Scatter_add gives different outputs at each run

el_samou_samou · April 10, 2019, 1:47pm

Hi,

If I run scatter_add twice in the exact same setting, I end up with a non-negligible gap between both results. This is weird as they should be exactly the same results since they correspond to the exact same operations. Here is a code to reproduce this strange behavior:

import torch


splat_1 = torch.zeros(1, 8, 80).cuda()
splat_2 = torch.zeros(1, 8, 80).cuda()


for i in range(100):
    indices = torch.randint(0, 80, (40000,)).unsqueeze(0).repeat(8, 1).cuda()

    feat = torch.rand(8, 40000).cuda()

    splat_1[0] = splat_1[0].scatter_add(1, indices, feat)
    splat_2[0] = splat_2[0].scatter_add(1, indices, feat)

print(((splat_1-splat_2)**2).sum())

I obtained on average 0.04 squared difference.

Any explanation on this?

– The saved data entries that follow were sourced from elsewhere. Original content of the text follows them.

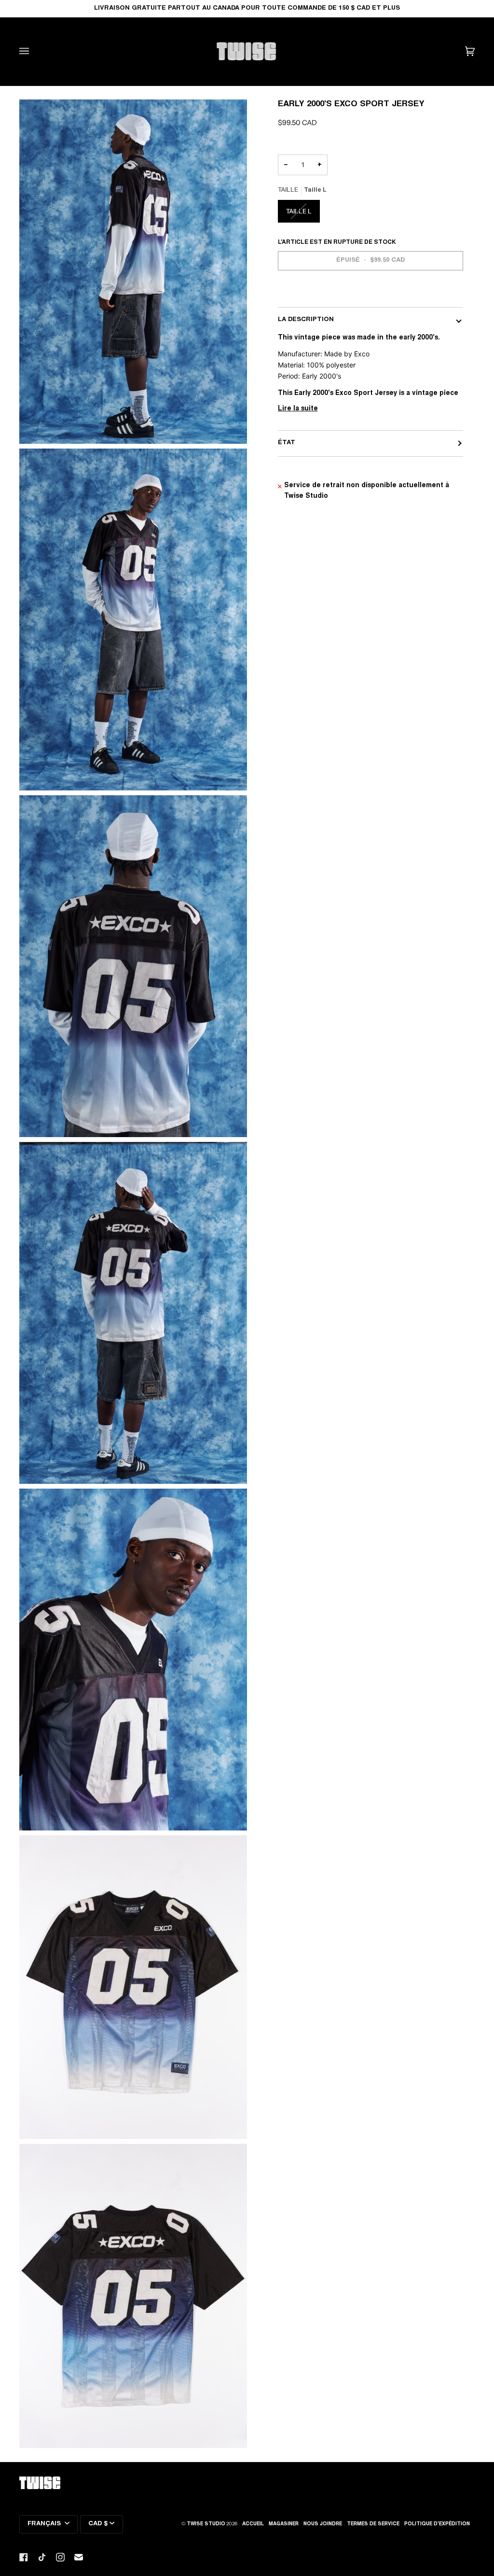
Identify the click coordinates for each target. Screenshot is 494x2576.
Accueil (253, 2524)
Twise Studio (206, 2524)
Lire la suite (298, 409)
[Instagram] (60, 2557)
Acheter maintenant (370, 294)
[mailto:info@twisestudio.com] (78, 2557)
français (45, 2524)
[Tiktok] (42, 2557)
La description (306, 320)
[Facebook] (23, 2557)
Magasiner (284, 2524)
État (286, 443)
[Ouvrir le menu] (33, 51)
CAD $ (98, 2524)
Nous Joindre (322, 2524)
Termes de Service (373, 2524)
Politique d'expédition (437, 2524)
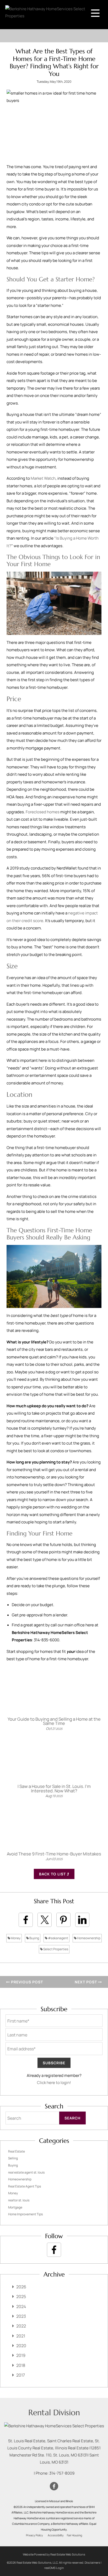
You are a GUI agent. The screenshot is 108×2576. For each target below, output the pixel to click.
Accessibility (56, 2535)
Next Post (86, 1981)
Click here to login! (54, 2082)
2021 (20, 2336)
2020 (21, 2346)
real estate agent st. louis (26, 2172)
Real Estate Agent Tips (24, 2186)
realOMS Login (54, 2568)
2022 (21, 2326)
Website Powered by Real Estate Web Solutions (54, 2554)
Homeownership (88, 1938)
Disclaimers (92, 2562)
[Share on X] (44, 1920)
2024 (21, 2306)
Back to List (53, 1873)
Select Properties (55, 1949)
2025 (21, 2296)
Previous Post (26, 1981)
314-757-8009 (61, 2473)
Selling (13, 2158)
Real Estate (16, 2151)
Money (15, 1938)
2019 (20, 2355)
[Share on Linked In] (82, 1920)
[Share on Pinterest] (63, 1920)
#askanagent (57, 1938)
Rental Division (54, 2412)
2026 (21, 2287)
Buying (34, 1938)
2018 (20, 2365)
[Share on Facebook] (26, 1920)
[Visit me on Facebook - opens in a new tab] (54, 2250)
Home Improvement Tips (25, 2214)
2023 (21, 2316)
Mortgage (15, 2207)
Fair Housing (74, 2535)
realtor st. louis (18, 2200)
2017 (20, 2375)
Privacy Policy (34, 2535)
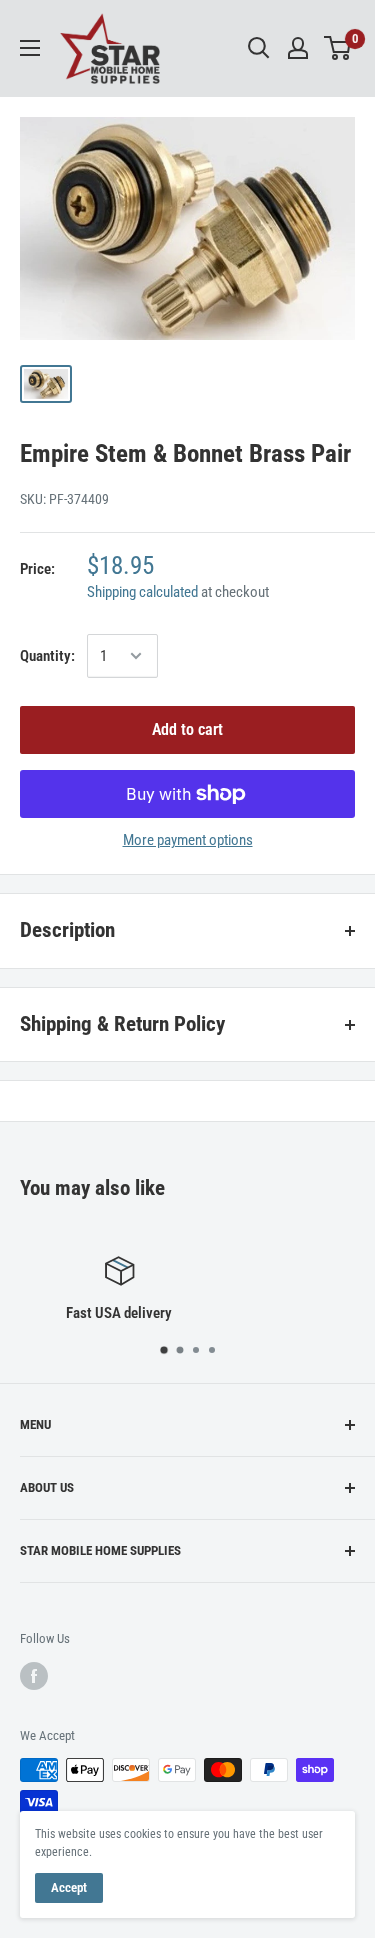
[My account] (298, 48)
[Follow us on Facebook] (34, 1676)
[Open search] (259, 48)
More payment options (188, 840)
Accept (69, 1887)
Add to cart (187, 729)
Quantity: (47, 656)
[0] (338, 48)
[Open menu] (30, 48)
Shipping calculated (142, 592)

I assume it is due to some computation error accumulation but since these are the exact same operations, should not the error get accumulated in the exact same way both for splat_1 and splat_2?

Thanks in advance for your help.

Samuel

ratishsp · May 13, 2019, 1:43pm

I think the reason for this is explained in https://pytorch.org/docs/stable/notes/randomness.html.
There are some PyTorch functions that use CUDA functions that can be a source of non-determinism. One class of such CUDA functions are atomic operations, in particular atomicAdd, where the order of parallel additions to the same value is undetermined and, for floating-point variables, a source of variance in the result. PyTorch functions that use atomicAdd in the forward include torch.Tensor.index_add_(), torch.Tensor.scatter_add_(), torch.bincount().
An example of such addition is 1 + 2**100 - 2**100 which can be 1 or 0 depending on the order of operations.

One thing I am unsure about is why we don’t see similar behavior with torch.sum()